Cruzamos la Camboya rural que es el ochenta por ciento del país. Los campesinos aran la tierra con su propio esfuerzo o con búfalos de agua, animales potentes que producen la mozarella italiana que aquí, sin embargo, no se consume: no hay queso camboyano. Cerca de muchas viviendas hay gigantescos plásticos transparente desplegados y debajo de ellos recipientes con agua. Preguntamos al conductor por su utilidad. Trampas para grillos. Por la noche encienden luces detrás de las pantallas, los grillos chocan contra ellas, resbalan y se ahogan en el agua. Fritos, dice, están muy buenos. No tenemos curiosidad por probarlos, la verdad.

Dormimos. Aunque aumenta el traqueteo. A medida que nos acercamos a la capital el tráfico es más denso y el firme de la carretera sencillamente infernal. En los suburbios abrimos los ojos. La gente se ha multiplicado en la carretera y a las habituales motos se añaden coches y bicicletas. Muchos viandantes caminan tapándose la nariz. El conductor nos da una explicación: todas las cloacas de la ciudad desembocan en ese apestoso barrio y con esas aguas fecales del país cultivan lo que comen. Cientos de casuchas con tejados de uralita se hacinan siguiendo el curso de un albañal grisáceo y las viviendas se comunican unas con otras a través de pasarelas.

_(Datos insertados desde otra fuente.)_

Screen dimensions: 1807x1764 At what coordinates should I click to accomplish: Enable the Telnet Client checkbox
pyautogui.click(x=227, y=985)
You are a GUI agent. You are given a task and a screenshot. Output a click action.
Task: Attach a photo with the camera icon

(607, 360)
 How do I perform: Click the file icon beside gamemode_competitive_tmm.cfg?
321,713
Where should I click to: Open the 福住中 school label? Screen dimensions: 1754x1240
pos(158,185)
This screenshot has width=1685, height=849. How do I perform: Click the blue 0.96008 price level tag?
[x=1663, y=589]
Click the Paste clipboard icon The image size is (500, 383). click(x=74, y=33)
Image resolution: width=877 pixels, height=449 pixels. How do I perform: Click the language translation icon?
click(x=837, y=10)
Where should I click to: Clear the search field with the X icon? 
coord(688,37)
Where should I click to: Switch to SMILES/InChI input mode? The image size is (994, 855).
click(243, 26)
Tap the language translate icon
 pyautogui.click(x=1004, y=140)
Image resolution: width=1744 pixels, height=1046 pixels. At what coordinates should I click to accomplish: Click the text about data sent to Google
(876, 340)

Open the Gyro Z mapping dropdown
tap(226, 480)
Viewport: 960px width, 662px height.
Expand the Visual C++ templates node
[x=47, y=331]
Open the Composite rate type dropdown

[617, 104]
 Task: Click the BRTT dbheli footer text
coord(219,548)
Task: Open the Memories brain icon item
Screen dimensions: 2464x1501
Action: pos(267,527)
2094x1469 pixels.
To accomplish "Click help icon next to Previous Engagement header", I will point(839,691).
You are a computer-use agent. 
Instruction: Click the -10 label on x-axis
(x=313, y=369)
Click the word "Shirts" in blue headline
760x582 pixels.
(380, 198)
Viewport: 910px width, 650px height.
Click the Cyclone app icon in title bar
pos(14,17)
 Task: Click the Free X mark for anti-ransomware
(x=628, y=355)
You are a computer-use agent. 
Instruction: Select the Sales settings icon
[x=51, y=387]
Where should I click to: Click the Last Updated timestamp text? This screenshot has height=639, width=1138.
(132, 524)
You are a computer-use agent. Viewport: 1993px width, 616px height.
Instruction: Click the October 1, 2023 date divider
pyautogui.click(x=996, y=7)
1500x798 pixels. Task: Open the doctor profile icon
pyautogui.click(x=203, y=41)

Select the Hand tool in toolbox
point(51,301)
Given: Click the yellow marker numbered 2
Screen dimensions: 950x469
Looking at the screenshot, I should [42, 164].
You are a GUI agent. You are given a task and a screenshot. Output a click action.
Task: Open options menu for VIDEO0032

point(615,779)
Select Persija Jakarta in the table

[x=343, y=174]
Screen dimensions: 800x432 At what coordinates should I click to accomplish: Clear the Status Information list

El hotel de Phnom Phen está bien situado, bastante céntrico, a pocas manzanas del mercado central, en un barrio de casas de estilo francés. Tras ducharnos decidimos callejear y rechazamos todos los tuk tuks que nos ofrecen. Las calles carecen de nombre, son números. La nuestra, la 132, cruza una enorme avenida de circulación caótica. No hay pasos cebra ni nada que se parezca a un semáforo. Pero existe una técnica muy racional, que enseguida aprendemos y ponemos en práctica: hay que cruzar despacio, para que la moto, bicicleta o coche tenga tiempo de esquivarte, y no detenerte. Si corres la posibilidad de ser atropellado se incremente. La 132, en cuanto se acerca a la orilla del Mekong, que se desdobla en dos y forma una isla en medio y entonces toma el nombre del lago Tonle Sap una de sus ramas, se convierte en una calle del barrio rojo. Chicas con minifaldas extremas y muy pintadas se contonean desde dos hileras de bares de alterne. Hay occidentales que salen de ellos, rumbo a sus hoteles, con una o dos novias de pago.

Acabamos en el Tonle Sap. El río tiene una anchura de, por lo menos, medio kilómetro, y barcos de turistas y de pesca lo surcan lentamente. Los camboyanos se sientan en bancos del paseo a ver la puesta de sol sobre el río o corren por el centro del paseo para intentar sudar. Nosotros sudamos andando muy despacio, a pasitos.

Lonely Planet recomienda un restaurante junto al río. No lo encontramos y nos metemos en otro sumamente elegante y bonito, el Bonpha. Un educado camarero nos sienta a una mesa que tiene inmejorables vistas al río. Nos hundimos en el sofá demasiado mullido mientras hacemos los pedidos. Las cervezas Angkor, bastante frías, llegan antes que mi buey con pimienta camboyana, aunque el plato debería llamarse realmente pimienta camboyana con ternera, y las gambas que pide mi colega. Ambos convenimos que el restaurante es una exquisitez y el típico lugar para llevar a una chica. Pero no tenemos novias en Camboya. Y yo dejé pasar un par de ocasiones con otras tantas viudas. No debemos olvidar que el periodo jemer rojo dejó familias diezmadas. Mañana visitaremos los campos del horror, tendremos la otra visión de este país aparentemente amable y sonriente que se convirtió en un infierno dantesco, pero no hablamos de eso, aunque sí, sino sobre todo de cine, de su agónica situación en España, de los muchos talentos que se pierden. Y, mientras, siguen llegando a la mesa cervezas Angkor, más o menos frías, y rematamos la cena con un mojito que nos sabe a agua.